The richest, Loudoun County, Virginia, is where I grew up and took my high school diploma in May 1981. (Fun fact: Los Alamos County, N.M. clocks in at number four.)

Now the United States is the most wealthy, most powerful, and most influential nation-state in recorded history; the notion of American exceptionalism is most definitely a thing, and a real thing at that.

Every other nation state on the planet knows this. So it stands to reason that the nation’s capital would be correspondingly wealthy, powerful, and influential. One cannot expect that such a nation could be run out of a collection of pleasant Potomac River bungalows with attached three-season porches.

The disdain, even revulsion, at such a concentration of wealth and power is understandable. Washington reigns over the country in a lordly, detached way.

Its political-industrial complex has grown to the point that even local New Mexico candidates pay top dollar for the services of DC area political consultants, all in the service of winning political contests. But these DC consultants know nothing of local issues or politics. All they know how to do is win elections, local needs or issues be damned. The point is not to solve local problems in a way that benefits the locality as a whole.

The point is to win, and then to figure out how to keep winning. Local needs or issues be damned.
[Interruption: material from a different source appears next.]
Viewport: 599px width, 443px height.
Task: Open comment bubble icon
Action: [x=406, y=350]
It was not always this way in Loudoun County, at least in the 70s. Loudoun was decidedly rural back then. Dulles Airport, now a gargantuan sprawl of runways, terminals, and taxi stands, was built, literally, in the middle of corn fields (really, I was there). A good day of fun amongst the local high school yahoos was to jump off the north side of the Broad Run creek bridge and then raise your fists in triumph. (Another fun fact: Creeks in Northern Virginia have actual water in them, all year long.) It was a place and time when a similar group of high school yahoos could be cracking brews on a secluded roadside, and then a sheriff’s deputy would arrive unannounced before the bottles could be disposed. Luckily, turns out that the deputy was Larry Beardsley’s older brother, and several of said yahoos knew Larry personally because, you know, high school. “Pour ‘em out, and go home.”

Not everything that comes out of the DC area is deserving of scorn.
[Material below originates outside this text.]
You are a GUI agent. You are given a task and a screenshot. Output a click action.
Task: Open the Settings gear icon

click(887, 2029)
The folk who live and work in the DC area now, native or imported, are earnest and honorable strivers. They are smart, well-credentialed, and possessed of good faith and good will.

Some examples: Mike McGowan, who in 1980 had a distinct distaste for Bob Segar and the Silver Bullet Band, took a job at a local grocery store and is now working in a management role. Terri Brannon, who dated the most handsome and charismatic member of the varsity basketball team, works as a school administrator. And Kevin Barron, who became one of this writer’s best friends in their 20s, consults with local jurisdictions to improve traffic flow patterns.

Like the East Mountains, the DC Metro area is a place that many good people call home. Imagine the East Mountain folk you who have come to know and come to like and love, like the staff at the Edgewood Smith’s who are always ready to help an elderly woman carry her groceries into the parking lot and place them in the trunk of her car. And the convenience store clerk who recognizes you and shares a pleasant greeting.

The folk in DC are just like that. I know. I have been there.

Darrell Allen is an attorney specializing in criminal defense and employment law. Politically, he is diametrically opposed to his wife of 25 years. He lives north of I-40 where he and his family run two head of dog, and one of cat.